* _Page_
I can't figure out the following question (Exercise 12):

Generate a list of stars with star ids below 100 with columns "starname", "startemp", "planetname", and "planettemp". The list should have all stars, with the unknown data filled out with NULL. These values are, as usual, fictional. Calculate the temperature for a star with ((class+7)*intensity)*1000000, and a planet's temperature is calculated from the star's temperature minus 50 times orbit distance.

What is the syntax to write a LEFT OUTER JOIN query when you have sub-query items "AS" that you need to join together?

Here is what I have:

SELECT stars.name AS starname, startemp, planets.name AS planetname, planettemp 
FROM stars, planets 
LEFT OUTER JOIN (SELECT ((stars.class + 7) * stars.intensity) * 1000000 AS startemp 
                 FROM stars)

* _Given task_
Reproduce the portion of the SQL join question above verbatim, starting at "SELECT stars.name AS" and ending at "FROM stars)".

* _Data section_
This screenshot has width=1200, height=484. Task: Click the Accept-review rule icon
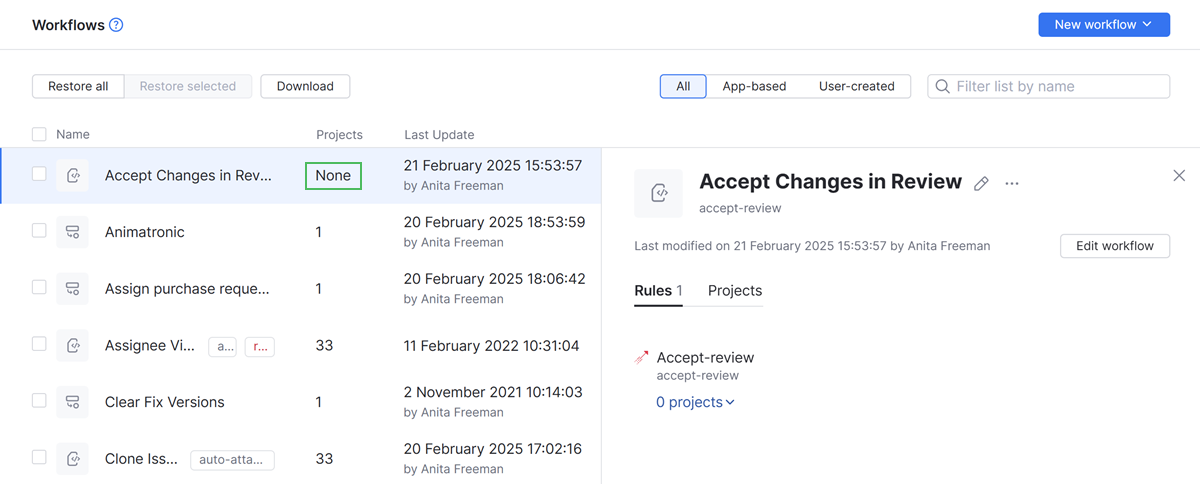pyautogui.click(x=642, y=357)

* _The answer_
SELECT stars.name AS starname, startemp, planets.name AS planetname, planettemp 
FROM stars, planets 
LEFT OUTER JOIN (SELECT ((stars.class + 7) * stars.intensity) * 1000000 AS startemp 
                 FROM stars)